Mourning celebrities causes reflection, remembrance

As celebrities pass away, fans often find ways to keep their memories alive through tributes, research and knowledge.

Through various methods, fans find ways to maintain passion for their favorite celebrities who have passed.
A loss that was particularly difficult for band director Adam Tucker was when musician George Harrison died in 2001.
“I was really into the Beatles when I started working and when George Harrison died I was teaching elementary school,” Tucker said. “I stopped the whole day and gave the kids a history lesson on him and his life.”
According to Tucker, it is difficult for musicians to hear of other musicians’ deaths. He believes that there is an “unspoken bond” between fans and artists.
“From a musician stand point, we get really emotional about celebrity deaths,” Tucker said. “We as musicians share that unspoken bond. We feel like we have that really personal connection.”
Senior Nolan Berry feels this sort of a connection to guitarist Eddie Van Halen. Being a long-time fan, Berry was saddened by the news of his passing.
“When I heard about Eddie’s passing, I was really bummed out. I was not expecting it, and I was really sad that the world had just lost one of the greatest guitar heroes ever,” Berry said.
Berry derives inspiration from Van Halen when it comes to his own playing. He is “amazed” by Van Halen’s expertise.
“Listening to Eddie play continues to inspire me as a musician,” Berry said. “I am always amazed at the level of his talent and his unique stylistic techniques.”
Junior Alanna Hilton was deeply impacted by the loss of actor Cameron Boyce.
“He was a big part of my childhood, especially since he was on ‘Jessie,’” Hilton said. “Growing up, Disney Channel shows were always such an important part of my life. He really shaped my youth.”
According to Hilton, Boyce was an impactful figure for much of her generation. She feels as though, along with his acting accomplishments, Boyce’s activism work “spoke to her age group.”
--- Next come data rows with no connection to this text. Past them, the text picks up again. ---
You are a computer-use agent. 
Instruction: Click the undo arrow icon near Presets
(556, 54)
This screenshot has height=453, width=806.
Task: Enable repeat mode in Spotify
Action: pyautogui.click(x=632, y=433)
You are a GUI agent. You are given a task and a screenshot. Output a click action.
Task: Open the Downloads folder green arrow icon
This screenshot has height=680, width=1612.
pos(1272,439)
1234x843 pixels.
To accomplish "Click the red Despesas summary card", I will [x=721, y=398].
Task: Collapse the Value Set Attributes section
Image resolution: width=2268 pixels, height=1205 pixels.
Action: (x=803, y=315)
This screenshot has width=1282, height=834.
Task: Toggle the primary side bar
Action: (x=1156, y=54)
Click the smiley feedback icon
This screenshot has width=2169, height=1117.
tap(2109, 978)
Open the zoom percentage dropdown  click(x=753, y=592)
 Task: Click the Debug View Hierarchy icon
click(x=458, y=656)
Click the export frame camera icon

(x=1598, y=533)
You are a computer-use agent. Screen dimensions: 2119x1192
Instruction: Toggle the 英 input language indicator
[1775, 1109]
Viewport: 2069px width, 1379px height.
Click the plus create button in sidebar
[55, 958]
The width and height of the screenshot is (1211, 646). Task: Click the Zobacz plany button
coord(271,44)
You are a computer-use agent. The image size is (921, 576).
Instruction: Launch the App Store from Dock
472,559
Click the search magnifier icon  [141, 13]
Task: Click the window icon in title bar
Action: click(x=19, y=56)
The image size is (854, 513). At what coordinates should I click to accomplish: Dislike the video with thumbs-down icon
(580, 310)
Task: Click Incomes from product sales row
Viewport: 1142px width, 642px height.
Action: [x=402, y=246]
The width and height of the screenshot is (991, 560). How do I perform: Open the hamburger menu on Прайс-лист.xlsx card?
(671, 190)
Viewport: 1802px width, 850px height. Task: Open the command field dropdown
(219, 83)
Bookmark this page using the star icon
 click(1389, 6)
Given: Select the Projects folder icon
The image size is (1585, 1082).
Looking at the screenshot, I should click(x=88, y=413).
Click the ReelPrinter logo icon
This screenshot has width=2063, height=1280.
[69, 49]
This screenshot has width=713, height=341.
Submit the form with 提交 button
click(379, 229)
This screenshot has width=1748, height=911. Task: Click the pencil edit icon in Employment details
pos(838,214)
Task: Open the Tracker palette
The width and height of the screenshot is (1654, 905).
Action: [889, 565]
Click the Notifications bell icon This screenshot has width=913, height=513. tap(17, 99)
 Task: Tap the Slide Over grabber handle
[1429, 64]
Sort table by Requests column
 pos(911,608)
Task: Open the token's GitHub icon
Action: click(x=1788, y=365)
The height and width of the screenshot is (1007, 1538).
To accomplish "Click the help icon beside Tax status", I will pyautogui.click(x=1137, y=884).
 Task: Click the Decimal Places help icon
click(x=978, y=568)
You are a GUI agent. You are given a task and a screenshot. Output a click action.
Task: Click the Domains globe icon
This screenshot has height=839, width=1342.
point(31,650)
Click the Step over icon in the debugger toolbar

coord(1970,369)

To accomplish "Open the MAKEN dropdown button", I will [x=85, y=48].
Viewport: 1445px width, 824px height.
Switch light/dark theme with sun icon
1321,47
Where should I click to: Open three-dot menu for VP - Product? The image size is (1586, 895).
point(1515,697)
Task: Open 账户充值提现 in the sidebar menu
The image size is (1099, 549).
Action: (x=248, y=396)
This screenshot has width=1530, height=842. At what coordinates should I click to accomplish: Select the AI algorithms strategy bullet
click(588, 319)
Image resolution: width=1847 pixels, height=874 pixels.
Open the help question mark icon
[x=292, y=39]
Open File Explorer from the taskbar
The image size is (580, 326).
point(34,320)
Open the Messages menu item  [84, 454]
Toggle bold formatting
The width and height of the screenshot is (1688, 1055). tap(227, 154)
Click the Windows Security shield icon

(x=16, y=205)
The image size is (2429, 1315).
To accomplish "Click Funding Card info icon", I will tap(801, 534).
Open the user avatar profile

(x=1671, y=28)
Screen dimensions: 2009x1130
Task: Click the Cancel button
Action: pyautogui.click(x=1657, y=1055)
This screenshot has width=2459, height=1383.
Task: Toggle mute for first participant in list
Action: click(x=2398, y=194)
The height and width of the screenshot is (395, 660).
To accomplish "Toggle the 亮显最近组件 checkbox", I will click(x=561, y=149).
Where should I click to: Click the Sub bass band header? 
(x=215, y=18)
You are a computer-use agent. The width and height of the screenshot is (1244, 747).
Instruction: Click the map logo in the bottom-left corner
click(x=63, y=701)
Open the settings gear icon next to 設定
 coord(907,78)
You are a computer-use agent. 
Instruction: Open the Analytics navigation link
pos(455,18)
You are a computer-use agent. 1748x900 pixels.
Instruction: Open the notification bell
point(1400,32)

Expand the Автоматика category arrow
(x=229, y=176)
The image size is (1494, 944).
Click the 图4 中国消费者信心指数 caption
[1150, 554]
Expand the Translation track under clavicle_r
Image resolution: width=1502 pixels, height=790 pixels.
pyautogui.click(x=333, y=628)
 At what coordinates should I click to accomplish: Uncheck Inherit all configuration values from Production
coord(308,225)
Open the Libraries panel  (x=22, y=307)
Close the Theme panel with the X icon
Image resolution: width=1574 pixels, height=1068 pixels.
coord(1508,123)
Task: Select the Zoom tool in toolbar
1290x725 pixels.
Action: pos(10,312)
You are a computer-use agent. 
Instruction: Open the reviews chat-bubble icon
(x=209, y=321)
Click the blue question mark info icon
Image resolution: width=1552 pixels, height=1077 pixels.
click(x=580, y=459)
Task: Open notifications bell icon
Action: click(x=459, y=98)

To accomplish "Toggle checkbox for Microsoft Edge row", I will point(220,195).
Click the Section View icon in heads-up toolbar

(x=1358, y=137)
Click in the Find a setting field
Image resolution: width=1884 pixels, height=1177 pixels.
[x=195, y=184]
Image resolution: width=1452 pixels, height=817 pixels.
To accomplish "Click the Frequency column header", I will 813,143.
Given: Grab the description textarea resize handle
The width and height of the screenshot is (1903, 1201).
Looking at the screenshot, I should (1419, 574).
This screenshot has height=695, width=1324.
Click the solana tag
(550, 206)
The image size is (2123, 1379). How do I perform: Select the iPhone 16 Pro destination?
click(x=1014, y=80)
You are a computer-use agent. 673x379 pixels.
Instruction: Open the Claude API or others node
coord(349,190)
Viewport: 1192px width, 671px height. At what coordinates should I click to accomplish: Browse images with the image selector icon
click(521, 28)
“When you’re on a show on Disney, you grow up with everyone watching you,” Hilton said. “Not only was he impactful on the screen, he also participated in a lot of activism and spoke on topics that he was passionate about, which really spoke to my generation and left an impact.”
When it comes to remembering and honoring celebrities, there are many different ways to do so. For Tucker, one way is to learn more about what they accomplished in their lifetime and research a bit about them.
“Learning a little bit more about them helps me cope and helps me honor their legacy,” Tucker said. “I looked [Harrison] up, and I started researching. He converted to Buddhism, really got into the sitar and held this massive benefit concert [to fund relief for refugees from East Pakistan.]”
To pay tribute to Van Halen, the SAHS Rock Band has decided to perform Valen Halen’s cover of “You Really Got Me” by The Kinks. Berry will be playing Van Halen’s various guitar solos throughout the song.
“Getting to play ‘You Really Got Me’ in the SAHS Rock Band is pretty awesome, especially the solo, which is my favorite part,” Berry said. “It’s a great feeling to be able to play his music for others to enjoy.”
Hilton is hopeful that others will continue to take in the messages that Boyce was able to share with the world and learn from what he had to say. She wants people to remember him for more than just his most popular roles.
“I think that people should take his words into consideration and look into the organizations he was supporting and speaking out about. For how young he was, he was very wise and very genuine,” Hilton said. “I just hope that people see him more as an activist and someone with ideas and passion instead of just a child star.”